A trip to my usual musical haunt last night threw up a chance to watch an open rehearsal of a play I had heard lots about and been wanting to see, Another from the TS Theatre team who brought you #theorder* it was even more disturbing, and rather brilliant. So I wrote a review of it for The Ocelot.
I firmly subscribe to the school of thought that states art is meant to encourage a reaction, to say something and make a statement, to have a meaning. Anything else is just decoration surely? If this is true as I believe, then TS Theatre group have fulfilled that obligation with Choice, a simple but vicious little play that packs a hell of a punch and invites post performance discussion with a certain amount of apprehension not normally felt for an after show conversation.
The play is a simple appearing affair, featuring just two actors and two chairs on stage, and a handful of simple props. As is becoming the TS signature, the script is dark, nasty and challenging, genuinely causing discomfort in the audience as it tackles some heavy and unpleasant themes. The language is raw, and all the more shocking as it is delivered by the female character, skilfully played by Sarah Lewis, who has a job on her hands holding a conversation with a totally silent and masked protagonist (subtly played by writer Peter Hynds), having to make assumptions and answer her own increasingly desperate questions as she attempts to regain control of a situation that is spiralling out of hand.

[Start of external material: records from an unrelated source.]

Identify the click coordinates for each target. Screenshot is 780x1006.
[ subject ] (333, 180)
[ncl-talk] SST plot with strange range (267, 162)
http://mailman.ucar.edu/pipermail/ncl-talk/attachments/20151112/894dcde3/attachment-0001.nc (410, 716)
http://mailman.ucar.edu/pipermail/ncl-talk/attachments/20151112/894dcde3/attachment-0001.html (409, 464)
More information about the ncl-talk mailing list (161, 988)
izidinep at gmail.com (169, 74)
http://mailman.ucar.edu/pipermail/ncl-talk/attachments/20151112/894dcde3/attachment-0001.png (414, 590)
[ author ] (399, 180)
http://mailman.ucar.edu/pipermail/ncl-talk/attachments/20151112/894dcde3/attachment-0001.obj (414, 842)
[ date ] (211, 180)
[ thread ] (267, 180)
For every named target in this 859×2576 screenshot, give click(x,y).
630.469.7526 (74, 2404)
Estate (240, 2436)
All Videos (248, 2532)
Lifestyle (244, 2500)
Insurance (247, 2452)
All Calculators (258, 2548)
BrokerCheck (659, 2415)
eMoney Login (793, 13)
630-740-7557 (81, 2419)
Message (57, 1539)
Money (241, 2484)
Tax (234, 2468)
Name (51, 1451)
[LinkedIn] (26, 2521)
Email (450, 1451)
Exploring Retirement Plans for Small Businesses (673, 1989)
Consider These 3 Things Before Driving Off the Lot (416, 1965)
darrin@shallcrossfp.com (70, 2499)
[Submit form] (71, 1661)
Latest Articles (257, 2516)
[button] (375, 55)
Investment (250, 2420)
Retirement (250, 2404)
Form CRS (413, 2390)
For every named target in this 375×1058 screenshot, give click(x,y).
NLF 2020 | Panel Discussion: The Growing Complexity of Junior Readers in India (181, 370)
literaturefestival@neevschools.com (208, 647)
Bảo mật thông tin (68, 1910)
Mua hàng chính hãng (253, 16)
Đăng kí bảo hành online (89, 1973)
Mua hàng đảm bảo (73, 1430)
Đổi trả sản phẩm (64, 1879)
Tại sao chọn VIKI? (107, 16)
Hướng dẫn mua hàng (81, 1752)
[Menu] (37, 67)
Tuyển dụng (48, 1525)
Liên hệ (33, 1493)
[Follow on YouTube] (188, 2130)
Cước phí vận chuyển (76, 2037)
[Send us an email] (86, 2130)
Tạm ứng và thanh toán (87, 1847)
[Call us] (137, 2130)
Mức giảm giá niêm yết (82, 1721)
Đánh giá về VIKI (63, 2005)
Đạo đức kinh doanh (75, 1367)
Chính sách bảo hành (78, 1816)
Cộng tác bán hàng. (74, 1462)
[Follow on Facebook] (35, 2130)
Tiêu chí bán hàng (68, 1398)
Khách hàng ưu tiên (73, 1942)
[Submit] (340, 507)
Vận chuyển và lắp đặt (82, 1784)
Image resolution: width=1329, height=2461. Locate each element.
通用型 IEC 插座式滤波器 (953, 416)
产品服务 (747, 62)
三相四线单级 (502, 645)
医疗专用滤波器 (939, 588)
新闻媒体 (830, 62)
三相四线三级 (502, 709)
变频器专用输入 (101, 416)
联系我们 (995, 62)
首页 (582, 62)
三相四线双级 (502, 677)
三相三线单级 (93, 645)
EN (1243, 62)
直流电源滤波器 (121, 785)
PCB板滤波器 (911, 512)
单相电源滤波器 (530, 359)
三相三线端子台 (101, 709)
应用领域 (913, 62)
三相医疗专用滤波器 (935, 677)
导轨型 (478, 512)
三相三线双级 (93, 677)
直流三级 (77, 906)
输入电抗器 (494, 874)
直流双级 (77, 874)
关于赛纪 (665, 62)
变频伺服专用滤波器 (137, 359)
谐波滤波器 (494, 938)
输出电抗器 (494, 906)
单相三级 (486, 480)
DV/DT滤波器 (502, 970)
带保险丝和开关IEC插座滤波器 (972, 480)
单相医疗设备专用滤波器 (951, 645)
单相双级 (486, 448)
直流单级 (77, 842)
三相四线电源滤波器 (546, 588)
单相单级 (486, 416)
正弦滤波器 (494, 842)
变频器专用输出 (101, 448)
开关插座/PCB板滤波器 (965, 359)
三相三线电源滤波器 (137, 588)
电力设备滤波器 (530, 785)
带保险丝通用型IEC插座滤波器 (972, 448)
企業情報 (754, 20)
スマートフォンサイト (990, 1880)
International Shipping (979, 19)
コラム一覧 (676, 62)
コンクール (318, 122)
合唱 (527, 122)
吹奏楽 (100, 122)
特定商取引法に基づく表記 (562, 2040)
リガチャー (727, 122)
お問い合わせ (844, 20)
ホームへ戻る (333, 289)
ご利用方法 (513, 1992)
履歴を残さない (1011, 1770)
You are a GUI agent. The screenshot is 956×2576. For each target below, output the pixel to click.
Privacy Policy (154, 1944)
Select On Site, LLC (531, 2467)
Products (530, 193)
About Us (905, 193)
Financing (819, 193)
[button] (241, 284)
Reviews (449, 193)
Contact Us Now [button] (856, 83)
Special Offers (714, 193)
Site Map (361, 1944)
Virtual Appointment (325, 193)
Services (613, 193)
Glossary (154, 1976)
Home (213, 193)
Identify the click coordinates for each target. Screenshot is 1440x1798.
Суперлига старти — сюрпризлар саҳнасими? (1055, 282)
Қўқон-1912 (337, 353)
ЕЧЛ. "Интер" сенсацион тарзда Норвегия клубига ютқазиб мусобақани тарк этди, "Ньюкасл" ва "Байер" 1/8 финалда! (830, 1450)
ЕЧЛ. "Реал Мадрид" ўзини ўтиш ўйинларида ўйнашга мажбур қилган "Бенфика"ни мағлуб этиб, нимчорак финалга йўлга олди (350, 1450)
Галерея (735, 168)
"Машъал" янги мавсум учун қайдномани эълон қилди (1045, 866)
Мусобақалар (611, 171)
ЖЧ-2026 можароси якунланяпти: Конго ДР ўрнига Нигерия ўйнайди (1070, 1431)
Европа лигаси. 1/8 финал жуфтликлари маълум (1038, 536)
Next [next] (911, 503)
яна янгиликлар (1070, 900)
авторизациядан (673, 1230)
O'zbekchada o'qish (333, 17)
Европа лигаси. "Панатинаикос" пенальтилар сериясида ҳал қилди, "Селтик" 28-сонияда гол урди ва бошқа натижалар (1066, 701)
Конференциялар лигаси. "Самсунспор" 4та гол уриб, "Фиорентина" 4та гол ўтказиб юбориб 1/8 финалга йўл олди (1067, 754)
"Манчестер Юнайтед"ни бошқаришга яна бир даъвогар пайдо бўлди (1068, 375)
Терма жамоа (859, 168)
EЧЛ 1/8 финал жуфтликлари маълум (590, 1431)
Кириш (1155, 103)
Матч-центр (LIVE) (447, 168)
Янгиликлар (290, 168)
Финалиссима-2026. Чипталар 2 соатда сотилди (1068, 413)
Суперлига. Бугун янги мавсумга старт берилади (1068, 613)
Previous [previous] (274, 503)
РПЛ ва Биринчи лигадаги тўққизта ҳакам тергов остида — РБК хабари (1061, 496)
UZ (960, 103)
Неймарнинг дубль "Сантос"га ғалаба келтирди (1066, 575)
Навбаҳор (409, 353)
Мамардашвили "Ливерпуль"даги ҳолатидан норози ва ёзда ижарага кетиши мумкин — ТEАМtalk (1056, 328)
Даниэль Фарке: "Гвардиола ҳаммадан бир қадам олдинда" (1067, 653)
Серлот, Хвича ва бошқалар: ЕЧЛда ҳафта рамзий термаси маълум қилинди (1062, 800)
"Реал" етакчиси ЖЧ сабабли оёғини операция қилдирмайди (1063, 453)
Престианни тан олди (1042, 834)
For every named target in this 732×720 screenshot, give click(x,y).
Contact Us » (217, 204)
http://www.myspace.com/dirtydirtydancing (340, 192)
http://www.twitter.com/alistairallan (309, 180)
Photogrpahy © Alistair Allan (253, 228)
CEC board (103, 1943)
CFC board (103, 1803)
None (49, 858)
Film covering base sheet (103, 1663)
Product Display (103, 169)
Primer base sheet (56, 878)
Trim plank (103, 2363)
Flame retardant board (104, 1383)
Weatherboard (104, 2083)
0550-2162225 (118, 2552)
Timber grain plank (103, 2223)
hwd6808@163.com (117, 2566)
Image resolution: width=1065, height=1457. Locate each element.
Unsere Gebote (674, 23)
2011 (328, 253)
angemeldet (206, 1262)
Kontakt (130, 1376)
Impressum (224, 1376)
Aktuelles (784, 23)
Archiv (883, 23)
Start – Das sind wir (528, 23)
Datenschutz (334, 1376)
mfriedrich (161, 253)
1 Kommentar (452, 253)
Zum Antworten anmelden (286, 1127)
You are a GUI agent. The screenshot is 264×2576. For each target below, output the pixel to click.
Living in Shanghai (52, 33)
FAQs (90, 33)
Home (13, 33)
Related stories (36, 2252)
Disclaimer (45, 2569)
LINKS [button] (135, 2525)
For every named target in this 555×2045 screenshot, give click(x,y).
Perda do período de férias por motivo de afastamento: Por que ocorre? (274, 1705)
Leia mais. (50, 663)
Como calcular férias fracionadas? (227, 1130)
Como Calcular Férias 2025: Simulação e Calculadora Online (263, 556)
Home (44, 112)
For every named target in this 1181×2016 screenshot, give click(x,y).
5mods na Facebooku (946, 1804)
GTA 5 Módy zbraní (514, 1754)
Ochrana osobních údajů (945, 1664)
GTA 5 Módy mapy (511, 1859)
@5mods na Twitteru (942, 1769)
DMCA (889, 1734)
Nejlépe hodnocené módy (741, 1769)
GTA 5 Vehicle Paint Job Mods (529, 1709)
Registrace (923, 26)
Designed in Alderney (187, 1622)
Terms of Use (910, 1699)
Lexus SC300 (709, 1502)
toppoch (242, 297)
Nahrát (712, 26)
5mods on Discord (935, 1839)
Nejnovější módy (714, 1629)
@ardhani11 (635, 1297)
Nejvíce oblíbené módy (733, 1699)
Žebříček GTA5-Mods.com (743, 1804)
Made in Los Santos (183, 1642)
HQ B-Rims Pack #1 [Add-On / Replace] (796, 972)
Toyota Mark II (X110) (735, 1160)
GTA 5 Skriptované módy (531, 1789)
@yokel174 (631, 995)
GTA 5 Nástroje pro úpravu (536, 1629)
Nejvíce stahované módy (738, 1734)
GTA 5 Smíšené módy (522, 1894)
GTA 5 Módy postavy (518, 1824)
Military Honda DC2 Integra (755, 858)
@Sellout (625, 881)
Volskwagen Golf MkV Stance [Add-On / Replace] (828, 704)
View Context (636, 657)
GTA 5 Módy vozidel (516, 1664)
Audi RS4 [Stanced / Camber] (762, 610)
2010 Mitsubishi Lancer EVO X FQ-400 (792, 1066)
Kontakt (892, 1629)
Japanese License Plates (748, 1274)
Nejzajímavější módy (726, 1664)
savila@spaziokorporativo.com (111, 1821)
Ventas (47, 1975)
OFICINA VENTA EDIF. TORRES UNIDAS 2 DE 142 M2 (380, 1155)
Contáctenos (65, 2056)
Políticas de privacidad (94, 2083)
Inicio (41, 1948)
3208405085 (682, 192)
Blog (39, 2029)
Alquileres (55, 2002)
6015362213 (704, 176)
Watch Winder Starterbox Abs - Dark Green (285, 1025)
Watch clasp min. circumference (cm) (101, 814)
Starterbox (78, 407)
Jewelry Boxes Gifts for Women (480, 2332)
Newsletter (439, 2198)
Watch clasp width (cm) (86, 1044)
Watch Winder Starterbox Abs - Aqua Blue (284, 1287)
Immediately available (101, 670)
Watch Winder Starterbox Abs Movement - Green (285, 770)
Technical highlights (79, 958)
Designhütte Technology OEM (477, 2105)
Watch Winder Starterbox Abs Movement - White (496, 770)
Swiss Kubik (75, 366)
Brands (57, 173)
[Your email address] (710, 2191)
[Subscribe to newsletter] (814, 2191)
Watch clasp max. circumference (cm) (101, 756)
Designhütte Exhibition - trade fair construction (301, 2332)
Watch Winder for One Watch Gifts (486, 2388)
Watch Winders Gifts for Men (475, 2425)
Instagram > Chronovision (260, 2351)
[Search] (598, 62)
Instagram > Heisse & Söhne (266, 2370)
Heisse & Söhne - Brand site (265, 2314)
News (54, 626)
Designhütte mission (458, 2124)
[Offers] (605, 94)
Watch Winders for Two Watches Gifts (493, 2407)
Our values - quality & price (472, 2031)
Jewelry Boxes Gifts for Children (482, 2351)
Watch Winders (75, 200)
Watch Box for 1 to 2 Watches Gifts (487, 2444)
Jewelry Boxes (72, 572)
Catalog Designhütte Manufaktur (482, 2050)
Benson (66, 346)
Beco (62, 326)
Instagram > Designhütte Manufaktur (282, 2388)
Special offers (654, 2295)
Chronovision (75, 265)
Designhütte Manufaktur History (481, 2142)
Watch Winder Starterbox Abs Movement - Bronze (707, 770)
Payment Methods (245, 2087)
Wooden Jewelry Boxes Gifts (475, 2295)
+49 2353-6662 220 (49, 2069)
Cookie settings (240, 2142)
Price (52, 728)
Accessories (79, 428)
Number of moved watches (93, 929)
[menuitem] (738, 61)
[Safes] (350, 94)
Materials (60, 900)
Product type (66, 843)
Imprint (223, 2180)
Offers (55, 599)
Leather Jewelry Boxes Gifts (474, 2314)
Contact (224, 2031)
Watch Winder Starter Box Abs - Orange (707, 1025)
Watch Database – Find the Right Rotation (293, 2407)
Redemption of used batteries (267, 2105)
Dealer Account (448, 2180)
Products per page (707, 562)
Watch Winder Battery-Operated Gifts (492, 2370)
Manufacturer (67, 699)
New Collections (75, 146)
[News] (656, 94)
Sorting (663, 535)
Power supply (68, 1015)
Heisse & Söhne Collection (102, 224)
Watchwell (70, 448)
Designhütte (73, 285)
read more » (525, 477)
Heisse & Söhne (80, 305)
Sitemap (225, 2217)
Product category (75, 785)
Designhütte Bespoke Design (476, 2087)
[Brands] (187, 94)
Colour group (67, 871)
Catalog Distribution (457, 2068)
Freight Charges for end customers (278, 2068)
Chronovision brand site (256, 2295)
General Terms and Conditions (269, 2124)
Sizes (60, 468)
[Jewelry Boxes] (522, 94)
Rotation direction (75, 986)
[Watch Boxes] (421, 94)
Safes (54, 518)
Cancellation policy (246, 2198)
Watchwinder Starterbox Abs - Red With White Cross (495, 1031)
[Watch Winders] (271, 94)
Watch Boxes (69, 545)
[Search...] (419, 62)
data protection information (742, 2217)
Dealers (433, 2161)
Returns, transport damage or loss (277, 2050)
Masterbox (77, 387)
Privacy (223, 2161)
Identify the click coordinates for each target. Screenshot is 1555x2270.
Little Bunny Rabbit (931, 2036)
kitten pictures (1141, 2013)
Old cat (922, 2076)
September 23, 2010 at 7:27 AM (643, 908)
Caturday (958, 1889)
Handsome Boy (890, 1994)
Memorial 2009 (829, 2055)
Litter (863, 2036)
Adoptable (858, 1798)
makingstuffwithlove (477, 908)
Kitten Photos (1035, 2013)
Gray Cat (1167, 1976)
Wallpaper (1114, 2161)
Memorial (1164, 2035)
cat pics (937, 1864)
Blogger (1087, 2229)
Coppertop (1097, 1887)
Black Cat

But the real delicacy in the script is the clever circular structure, a pathway that takes you from the initial set up and denouement into a series of childhood flashback’s and then back to the beginning again as you run through the whole opening scenario for a second time, no less shocking despite knowing what is coming. However, this time you are armed with a sense of regret at the assumptions you made earlier and a greater understanding of who the masked man actually is and what he will do. Or perhaps do, as he is faced with the Choice of the title. The gradual uncovering of both central characters through the flashback is carefully handled, their backstory being teased out, not rushing the reveal of their true natures and how wrongly we have understood them in the first place.
Writer Peter Hynds likes to work with stories inspired by current affairs (see his most recent effort #theorder for more social commentary as theatre) and with this work takes a look at what could be a story from behind the scenes of the Operation Yewtree investigations, something that could go horribly wrong in the hands of a writer with a heavier hand than his. Fortunately, he just about nails it, leaving the audience sat in silence for a moment at the end as they try to come to terms with what they have witnessed. Powerful, gripping and deeply disturbing, this is a play that has put a future talent firmly on the map.
The performance took place on 5th October 2014 at The Victoria in Swindon.